TTS Javanese - Ngapak Dialect
License:
CC-BY-SA-4.0
Steward:
CommunityTask: TTS
Release Date: 2/10/2026
Format: WEBM, TSV
Size: 567.12 MB
Share
Description
This dataset captures the vibrant and dynamic linguistic variety found along the North Coast (Pantura) of Central Java Province, Indonesia. Unlike the inland varieties of Javanese which are heavily stratified, this dialect reflects the spirit of coastal communities. The language use of this dataset features the distinctive Ngapak phonology—specifically the heavy retention of the vowel /a/ (a-jejeg)—which sets it apart from the standard Solo-Yogyakarta dialect. This dataset offers a rich resource for analyzing the non-hierarchical registers often used in the north coast (Pantura) of Central Java Province, Indonesia. This dataset is essential for developing speech technologies that recognize and process regional accents outside the dominant standard Javanese.
Specifics
Licensing
Creative Commons Attribution Share Alike 4.0 International (CC-BY-SA-4.0)

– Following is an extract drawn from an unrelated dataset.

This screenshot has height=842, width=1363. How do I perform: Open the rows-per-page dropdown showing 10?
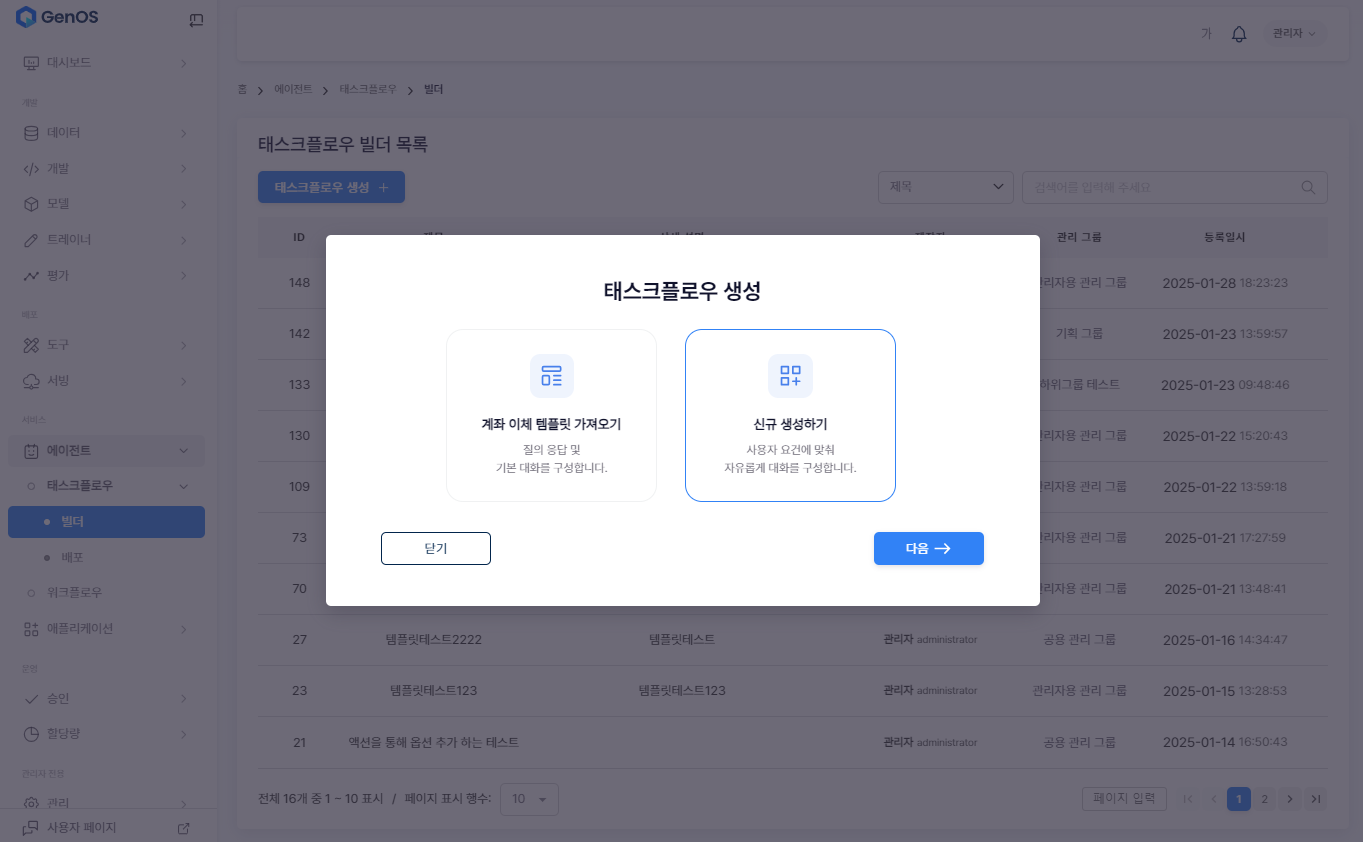click(529, 799)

https://spdx.org/licenses/CC-BY-SA-4.0.htmlConsiderations
Restrictions/Special Constraints
This dataset is strictly reserved for academic research and the advancement of language technology for under-resourced dialects. Any commercial deployment requires a separate agreement with the creators. We receive any form of compensation for commercial use.
Forbidden Usage
Dataset users are prohibited from utilizing this dataset to create realistic fake media, cloning the voices of participants without consent, or training models intended for malicious impersonation.
Processes
Ethical Review
Data collection adhered to ethical guidelines where every speaker provided verbal consent. Participants were fully aware that their contributions would be used to build open-source language resources.
Intended Use
Designed to aid in the preservation of the Ngapak dialect and to evaluate the performance of AI models on non-standard Javanese varieties commonly spoken in the Pantura region.
Metadata
Language:
This dataset uses Javanese in a specific variety of Ngapak dialect, featuring a mix- code of English and Indonesian. The dataset highlights the unique phonological characteristics, Ngoko speech level, and informal social vocabulary used by speakers in Tegal and Pemalang Regencies.
Source(s):
Created by the owners of the dataset, considered as linguists and native speakers of Javanese from Ngapak dialect of Tegal and Pemalang city, having authentic accent and vocabulary usage.
Domain(s):
This dataset encompasses a comprehensive spectrum of everyday subjects, ranging from typical daily activities, health, work, and education, alongside personal opinions on social media trends and travel experiences.
Size:
10 hours, 567.12 MB
Technical Datasheet:
10 hours
Structure:
Audio file name, text
Sample:
"Nyong ora ngarti, kue beneran apa ora critane."
“Nyong mbayangna omah sing asri akeh wit-witan”
“belanda swedia dll wis pada mbagikena pamflet nganggo wargane”
"Bocah-bocah pancen angel dikandhani, ndableg banget."
“Mugane nang ndesa, nyong biasa ndeleng kewan urip playon-playonan nang alas”
Writing System:
The textual data utilizes the Latin alphabet. Special attention is given to the orthography of the vowel 'a' to strictly represent the acoustic properties of the Tegal-Pemalang dialect or Ngapak dialect region, distinguishing it from standard Javanese orthography conventions where 'a' might represent 'o'.